Thanks a lot for this. I have a lot of posts planned on similar issues (which may or may not ever materialise, given my posting rate).

I will have to come back to this when i have more time, but i think there's a LOT that the radical ecology/anti-war/NVDA etc movements and the disability movement can gain from each other (and some potential conflicts as well)... but, comparative accessibility of hirarchical and non-heirarchical decision making processes for neurodiverse people is an INCREDIBLY exciting subject... :) :)
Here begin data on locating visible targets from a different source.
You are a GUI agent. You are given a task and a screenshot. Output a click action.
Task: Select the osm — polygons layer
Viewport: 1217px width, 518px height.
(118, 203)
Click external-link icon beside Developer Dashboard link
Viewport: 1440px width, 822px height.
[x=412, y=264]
thinkingdifference said...

do you think it could be the environment? i have no experience with autism, but from what you describe, it made me wonder. there seems to be more silence in rural environments, and a pace of life closer to nature (you wake up with the sun, go out when the sun is not burning, etc.). what is your impression?

Anonymous said...

I lived in a communal living situation for a few years and I loved it. I was just diagnosed with asperger. I would really like to live communally again and would appreciate any feedback on how to do this again. Someone I knew asked me to join their home last time. I found that it was great because we were all working on taking care of our health by eating right, exercising, meditating and other activities that help promote a nurturing home.